Wochenschau
Recht turbulent ging es in dieser Woche in der tschechischen politischen Landschaft zu. Die Initialzündung dafür ereignete sich bereits am vorangegangenen Freitag, als der für das Amt des tschechischen EU-Kommissars designierte Milos Kuzvart seine Kandidatur zurückgezogen und beinahe im selben Moment Premier Spidla einen Schwächeanfall erlitten hatte.
Eine heftige Debatte der Abgeordneten ging am Dienstag der Abstimmung über ein Gesetz voraus, in dem die Verdienste des zweiten tschechoslowakischen Präsidenten Edvard Benes für den Staat gewürdigt werden. In dem emotionsgeladenen Meinungsaustausch standen zwei Lager gegeneinander, wobei die Trennlinie quer durch das gesamte Parteienspektrum lief. Für das kontroverse Gesetz stimmten die überwiegende Mehrheit der Sozialdemokraten, und bis auf eine Ausnahme paradoxerweise auch alle Kommunisten sowie einige Bürgerdemokraten.
Die Vorsitzenden des tschechischen und des polnischen Parlaments Lubomir Zaoralek und Marek Borowski äußerten bei ihrem Treffen in Prag Beunruhigung über die Entscheidung der meisten EU- Länder, die entgegen früherer Versprechen die Freizügigkeit für Arbeitnehmer aus neuen EU-Mitgliedsländern beschränken wollen. Beide Politiker forderten die Parlamentspräsidenten der EU-Länder auf, sich gegen die Erhaltung von alten Barrieren und Grenzen einzusetzen.Am Mittwoch hat das Abgeordnetenhaus die Entsendung von 120 Soldaten nach Afghanistan mit großer Mehrheit genehmigt. Ohne die starke Unterstützung der oppositionellen Bürgerdemokraten wäre dies jedoch nicht möglich gewesen, denn ein Teil der sozialdemokratischen Fraktion konnte sich mit der Gesetzesvorlage der Koalitionsregierung nicht identifizieren. Für die tschechische Armee handelt es sich hierbei um die erste direkte Beteiligung an einer Militäroperation seit dem Ende des 2.Weltkrieges.
Am Freitag ist der deutsche Bundesaußenminister Joschka Fischer nach Prag gekommen. Neben der feierlichen Einweihung des neu eröffneten Gebäudes der Deutschen Schule Prag tauschte er sich auch bei Gesprächen mit seinem tschechischen Pendant Cyril Svoboda sowie mit Premier Vladimir Spidla aus. Die Themen waren bilaterale Beziehungen, die bevorstehende EU-Erweiterung und die aktuelle Lage im Irak und in Afghanistan.
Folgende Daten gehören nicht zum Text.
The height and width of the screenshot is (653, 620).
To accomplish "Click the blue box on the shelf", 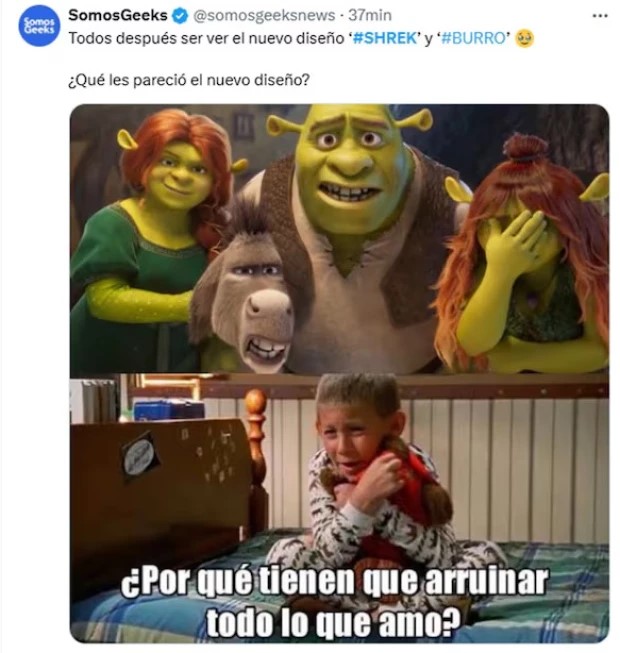I will point(169,409).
Weniger harmonisch als bei diesen hohen Unterredungen sah es am Freitag an mehreren Grenzübergängen aus. Dort stellten tschechische Spediteure die Abfertigung der LKWs für den ganzen Tag ein. Sie protestierten damit gegen die vorgesehenen Entlassungen, die in ihrer Branche nach dem EU-Beitritt Tschechiens vorgesehen sind. An einigen Grenzübergängen, wie zum Beispiel auf der deutschen Seite vor dem Grenzübergang Waidhaus-Rozvadov, bildeten sich lange Schlangen von Lastkraftwagen.